Every line in the records below between the one holding "640x380 pixels. Task: Reload" and the one holding "Image resolution: width=825", inclusive, is to be set down exactly; all other lines are to be left out.

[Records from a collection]
Start of Block
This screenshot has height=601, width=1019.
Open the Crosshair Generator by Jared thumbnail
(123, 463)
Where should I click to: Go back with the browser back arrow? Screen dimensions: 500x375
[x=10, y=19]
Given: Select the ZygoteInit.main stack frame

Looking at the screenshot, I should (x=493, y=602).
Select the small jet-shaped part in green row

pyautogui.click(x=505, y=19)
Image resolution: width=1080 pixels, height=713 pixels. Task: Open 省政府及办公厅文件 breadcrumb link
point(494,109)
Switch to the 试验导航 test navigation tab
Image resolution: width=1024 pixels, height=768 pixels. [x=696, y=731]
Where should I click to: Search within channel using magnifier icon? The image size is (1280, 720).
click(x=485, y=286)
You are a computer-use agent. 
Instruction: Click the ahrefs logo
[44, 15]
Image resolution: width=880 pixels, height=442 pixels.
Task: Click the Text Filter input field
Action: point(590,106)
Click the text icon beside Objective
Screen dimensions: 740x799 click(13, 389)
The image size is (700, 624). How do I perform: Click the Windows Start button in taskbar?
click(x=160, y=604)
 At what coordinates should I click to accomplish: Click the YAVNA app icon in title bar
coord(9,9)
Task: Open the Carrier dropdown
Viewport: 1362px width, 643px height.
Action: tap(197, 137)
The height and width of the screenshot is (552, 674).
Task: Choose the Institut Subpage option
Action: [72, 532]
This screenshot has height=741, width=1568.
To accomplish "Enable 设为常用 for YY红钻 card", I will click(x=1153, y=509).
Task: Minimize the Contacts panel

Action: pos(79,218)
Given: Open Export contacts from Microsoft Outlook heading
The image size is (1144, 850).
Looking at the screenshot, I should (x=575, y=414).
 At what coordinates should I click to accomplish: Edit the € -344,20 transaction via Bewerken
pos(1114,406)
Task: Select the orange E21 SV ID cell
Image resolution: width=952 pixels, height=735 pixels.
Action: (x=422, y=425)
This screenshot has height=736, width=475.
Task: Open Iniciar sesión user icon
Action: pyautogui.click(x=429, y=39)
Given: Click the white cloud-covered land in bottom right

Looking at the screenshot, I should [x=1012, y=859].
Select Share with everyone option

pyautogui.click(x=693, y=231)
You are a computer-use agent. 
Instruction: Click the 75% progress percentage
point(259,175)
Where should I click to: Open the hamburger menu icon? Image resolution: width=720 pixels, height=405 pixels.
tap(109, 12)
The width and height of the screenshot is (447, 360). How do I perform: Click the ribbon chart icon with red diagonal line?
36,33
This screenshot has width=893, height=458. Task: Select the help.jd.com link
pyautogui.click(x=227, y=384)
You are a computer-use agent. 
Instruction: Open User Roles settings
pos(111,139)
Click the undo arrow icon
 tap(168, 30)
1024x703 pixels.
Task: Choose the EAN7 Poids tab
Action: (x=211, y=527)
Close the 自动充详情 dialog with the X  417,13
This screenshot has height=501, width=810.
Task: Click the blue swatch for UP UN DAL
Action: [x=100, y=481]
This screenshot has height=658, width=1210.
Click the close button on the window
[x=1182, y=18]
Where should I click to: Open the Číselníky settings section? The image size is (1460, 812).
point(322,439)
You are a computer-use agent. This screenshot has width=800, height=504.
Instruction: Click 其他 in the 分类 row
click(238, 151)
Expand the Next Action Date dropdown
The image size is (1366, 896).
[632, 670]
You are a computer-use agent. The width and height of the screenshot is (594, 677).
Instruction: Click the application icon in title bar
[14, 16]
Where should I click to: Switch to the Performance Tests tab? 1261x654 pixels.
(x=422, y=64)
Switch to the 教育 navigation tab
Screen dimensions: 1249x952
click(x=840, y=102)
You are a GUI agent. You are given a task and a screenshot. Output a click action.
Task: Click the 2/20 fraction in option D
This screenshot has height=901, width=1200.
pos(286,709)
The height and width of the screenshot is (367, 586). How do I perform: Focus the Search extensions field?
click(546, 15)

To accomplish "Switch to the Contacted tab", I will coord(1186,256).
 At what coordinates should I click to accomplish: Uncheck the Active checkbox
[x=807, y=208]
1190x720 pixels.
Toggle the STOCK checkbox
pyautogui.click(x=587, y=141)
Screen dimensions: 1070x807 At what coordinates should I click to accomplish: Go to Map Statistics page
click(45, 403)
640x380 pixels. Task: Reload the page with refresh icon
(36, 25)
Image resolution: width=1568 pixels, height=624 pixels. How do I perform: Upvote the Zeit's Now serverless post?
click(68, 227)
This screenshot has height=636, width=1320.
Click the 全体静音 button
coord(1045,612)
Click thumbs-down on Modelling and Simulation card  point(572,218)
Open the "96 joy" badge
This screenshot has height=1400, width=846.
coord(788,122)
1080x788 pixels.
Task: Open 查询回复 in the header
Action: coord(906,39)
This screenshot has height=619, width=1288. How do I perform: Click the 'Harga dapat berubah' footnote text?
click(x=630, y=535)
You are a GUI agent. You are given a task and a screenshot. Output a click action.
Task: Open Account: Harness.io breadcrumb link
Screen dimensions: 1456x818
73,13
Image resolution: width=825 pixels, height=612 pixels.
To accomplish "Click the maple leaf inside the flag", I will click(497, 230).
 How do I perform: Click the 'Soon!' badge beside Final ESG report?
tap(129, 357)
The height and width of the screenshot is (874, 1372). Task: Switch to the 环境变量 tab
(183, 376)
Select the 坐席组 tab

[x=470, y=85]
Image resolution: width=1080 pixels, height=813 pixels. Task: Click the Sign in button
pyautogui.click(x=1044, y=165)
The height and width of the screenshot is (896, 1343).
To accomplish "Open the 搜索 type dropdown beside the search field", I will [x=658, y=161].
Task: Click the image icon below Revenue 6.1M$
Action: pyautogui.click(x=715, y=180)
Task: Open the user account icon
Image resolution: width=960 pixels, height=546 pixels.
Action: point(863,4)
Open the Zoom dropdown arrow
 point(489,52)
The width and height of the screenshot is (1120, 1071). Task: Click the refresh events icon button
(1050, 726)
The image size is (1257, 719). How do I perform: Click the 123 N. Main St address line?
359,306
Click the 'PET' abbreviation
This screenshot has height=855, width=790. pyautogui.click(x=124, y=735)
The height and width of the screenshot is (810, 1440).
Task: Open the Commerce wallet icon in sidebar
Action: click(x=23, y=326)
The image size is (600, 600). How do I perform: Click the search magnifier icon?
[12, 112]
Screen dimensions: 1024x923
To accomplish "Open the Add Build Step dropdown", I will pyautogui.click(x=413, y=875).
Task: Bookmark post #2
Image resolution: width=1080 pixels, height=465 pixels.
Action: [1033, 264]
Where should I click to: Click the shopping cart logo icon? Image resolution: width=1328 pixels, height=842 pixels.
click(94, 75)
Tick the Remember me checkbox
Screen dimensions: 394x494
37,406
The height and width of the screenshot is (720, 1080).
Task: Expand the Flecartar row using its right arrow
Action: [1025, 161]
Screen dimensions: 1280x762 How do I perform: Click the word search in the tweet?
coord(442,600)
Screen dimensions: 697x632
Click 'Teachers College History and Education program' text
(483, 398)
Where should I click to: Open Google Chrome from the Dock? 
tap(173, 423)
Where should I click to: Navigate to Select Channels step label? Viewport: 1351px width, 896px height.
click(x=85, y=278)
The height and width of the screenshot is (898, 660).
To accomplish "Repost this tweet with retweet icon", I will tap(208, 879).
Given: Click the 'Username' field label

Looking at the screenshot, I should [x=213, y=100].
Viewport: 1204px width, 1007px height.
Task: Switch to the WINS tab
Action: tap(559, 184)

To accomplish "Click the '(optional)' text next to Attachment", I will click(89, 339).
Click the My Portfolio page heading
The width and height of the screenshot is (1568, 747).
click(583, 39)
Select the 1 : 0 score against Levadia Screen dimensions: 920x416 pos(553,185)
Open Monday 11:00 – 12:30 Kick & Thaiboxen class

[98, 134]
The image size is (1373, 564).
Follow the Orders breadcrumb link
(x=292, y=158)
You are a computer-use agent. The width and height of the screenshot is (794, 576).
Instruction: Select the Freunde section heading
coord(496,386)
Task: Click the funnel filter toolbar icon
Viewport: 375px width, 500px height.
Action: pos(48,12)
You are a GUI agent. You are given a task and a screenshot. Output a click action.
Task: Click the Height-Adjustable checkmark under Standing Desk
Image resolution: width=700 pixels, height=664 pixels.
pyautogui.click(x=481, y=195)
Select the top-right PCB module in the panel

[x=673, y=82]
End of Block
■ SOLUTION:
640x380 pixels. Task: Reload the page with refresh icon
(36, 25)
Image resolution: width=1568 pixels, height=624 pixels. How do I perform: Upvote the Zeit's Now serverless post?
click(68, 227)
This screenshot has height=636, width=1320.
Click the 全体静音 button
coord(1045,612)
Click thumbs-down on Modelling and Simulation card  point(572,218)
Open the "96 joy" badge
This screenshot has height=1400, width=846.
coord(788,122)
1080x788 pixels.
Task: Open 查询回复 in the header
Action: coord(906,39)
This screenshot has height=619, width=1288. How do I perform: Click the 'Harga dapat berubah' footnote text?
click(x=630, y=535)
You are a GUI agent. You are given a task and a screenshot. Output a click action.
Task: Open Account: Harness.io breadcrumb link
Screen dimensions: 1456x818
73,13
Image resolution: width=825 pixels, height=612 pixels.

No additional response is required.